| Requirement |
The line with "Cart (539, 56)", the line with "FAQ (307, 2205)", and all lines between them in the material below: return these exactly, and no others.

| Given data |

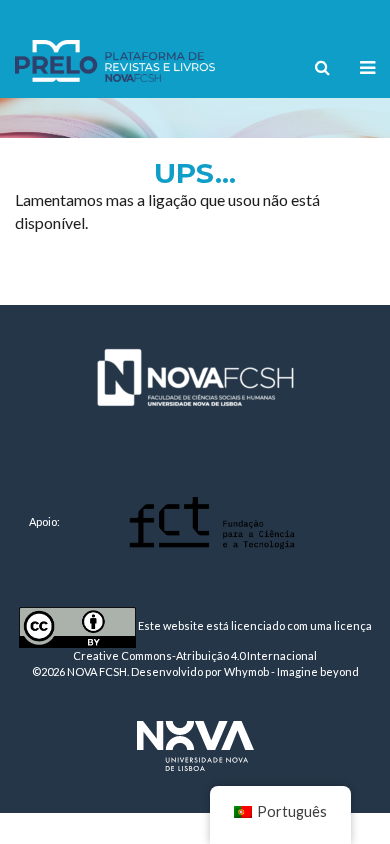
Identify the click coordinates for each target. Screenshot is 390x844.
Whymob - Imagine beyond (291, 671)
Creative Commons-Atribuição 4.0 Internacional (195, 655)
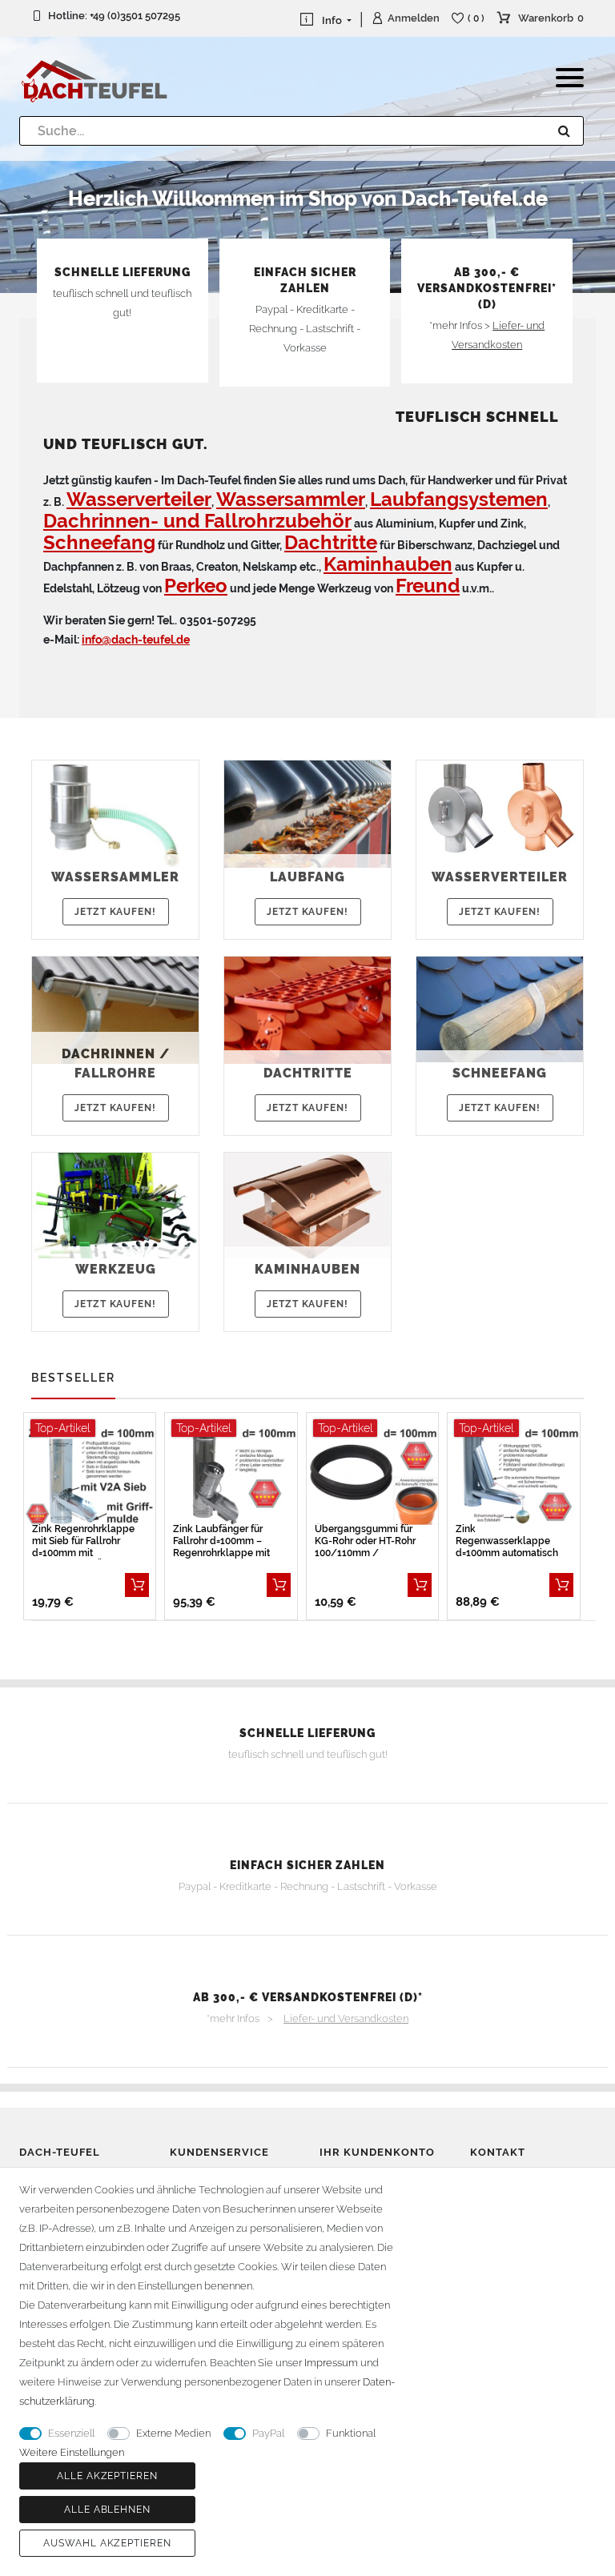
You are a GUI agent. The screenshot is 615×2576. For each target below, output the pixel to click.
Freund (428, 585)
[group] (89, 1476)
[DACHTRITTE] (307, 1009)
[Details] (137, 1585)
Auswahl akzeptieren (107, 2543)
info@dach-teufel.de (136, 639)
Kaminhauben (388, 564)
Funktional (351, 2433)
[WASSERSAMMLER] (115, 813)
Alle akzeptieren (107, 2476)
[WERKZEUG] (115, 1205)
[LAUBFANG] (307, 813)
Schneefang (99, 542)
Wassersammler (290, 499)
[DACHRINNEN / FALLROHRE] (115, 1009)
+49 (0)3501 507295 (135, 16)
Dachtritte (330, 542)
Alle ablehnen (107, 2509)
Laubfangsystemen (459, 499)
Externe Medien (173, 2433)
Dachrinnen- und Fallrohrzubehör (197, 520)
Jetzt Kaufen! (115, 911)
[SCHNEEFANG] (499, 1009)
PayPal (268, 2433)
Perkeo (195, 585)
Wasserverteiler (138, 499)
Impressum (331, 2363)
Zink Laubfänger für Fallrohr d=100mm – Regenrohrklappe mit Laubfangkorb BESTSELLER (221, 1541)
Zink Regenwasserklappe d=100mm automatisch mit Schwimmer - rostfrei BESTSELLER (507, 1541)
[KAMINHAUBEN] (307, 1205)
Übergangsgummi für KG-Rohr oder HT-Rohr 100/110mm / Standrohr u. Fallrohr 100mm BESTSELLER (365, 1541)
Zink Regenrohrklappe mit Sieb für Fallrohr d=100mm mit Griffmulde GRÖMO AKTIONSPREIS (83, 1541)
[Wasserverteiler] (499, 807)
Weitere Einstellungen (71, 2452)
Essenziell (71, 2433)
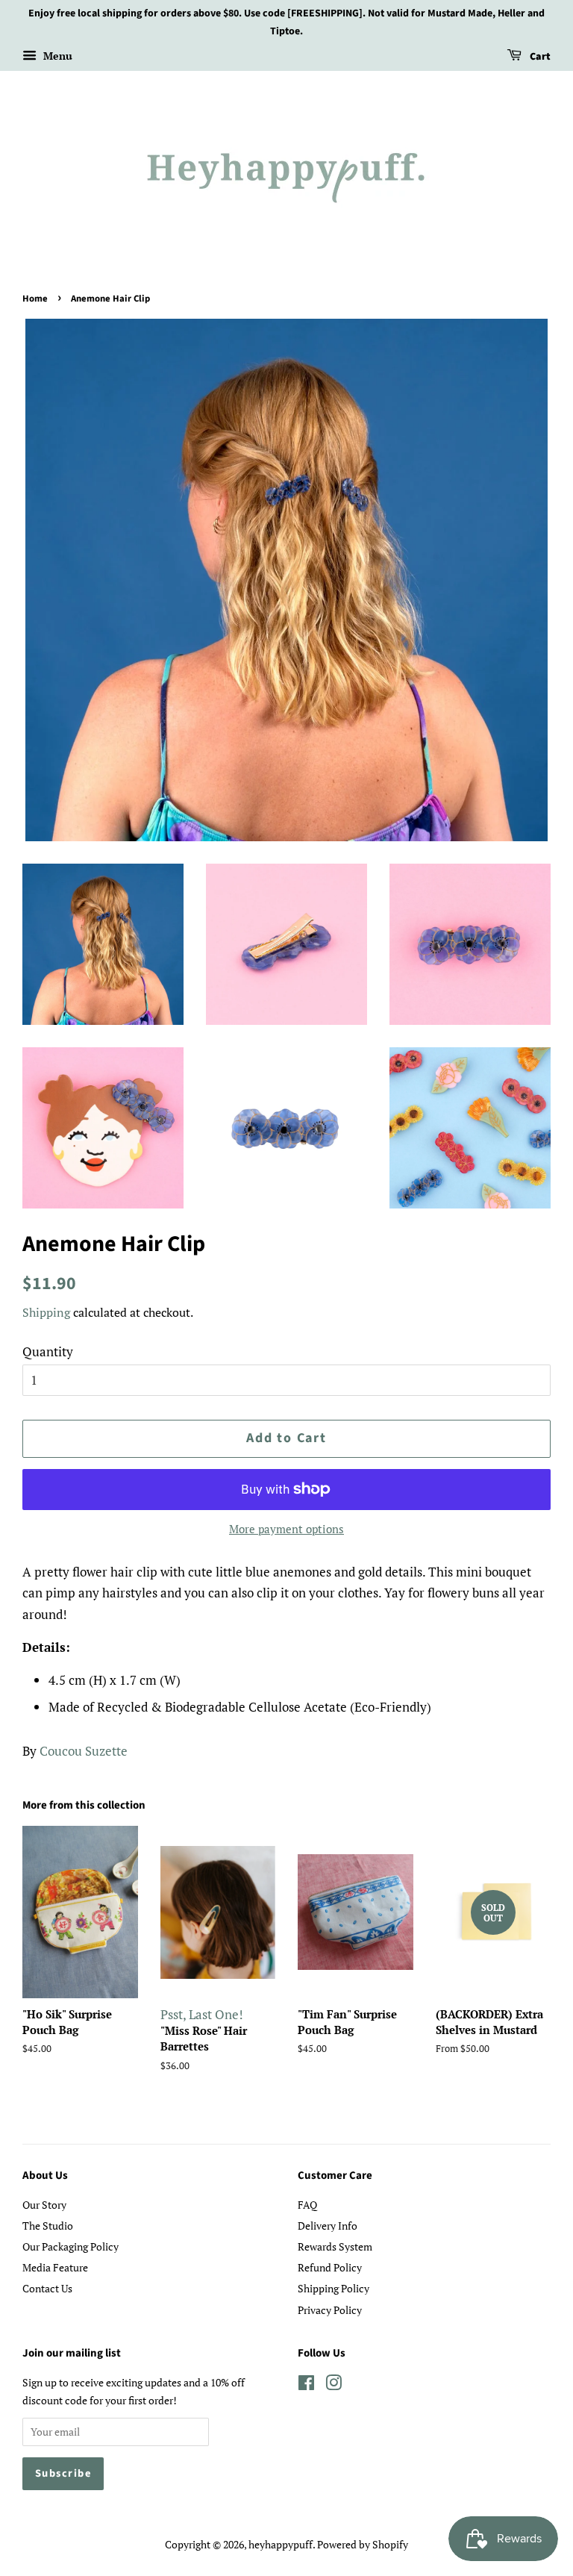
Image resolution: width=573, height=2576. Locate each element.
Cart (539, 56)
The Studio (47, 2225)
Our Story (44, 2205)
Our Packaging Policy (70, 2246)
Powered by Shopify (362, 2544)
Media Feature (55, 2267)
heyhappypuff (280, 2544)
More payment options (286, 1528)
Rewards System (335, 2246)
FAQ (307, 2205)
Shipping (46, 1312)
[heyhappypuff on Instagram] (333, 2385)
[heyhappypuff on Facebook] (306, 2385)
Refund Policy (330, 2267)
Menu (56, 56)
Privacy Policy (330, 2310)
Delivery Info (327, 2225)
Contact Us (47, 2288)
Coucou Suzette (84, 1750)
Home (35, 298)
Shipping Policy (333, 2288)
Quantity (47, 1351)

| Result |
Cart (539, 56)
The Studio (47, 2225)
Our Story (44, 2205)
Our Packaging Policy (70, 2246)
Powered by Shopify (362, 2544)
Media Feature (55, 2267)
heyhappypuff (280, 2544)
More payment options (286, 1528)
Rewards System (335, 2246)
FAQ (307, 2205)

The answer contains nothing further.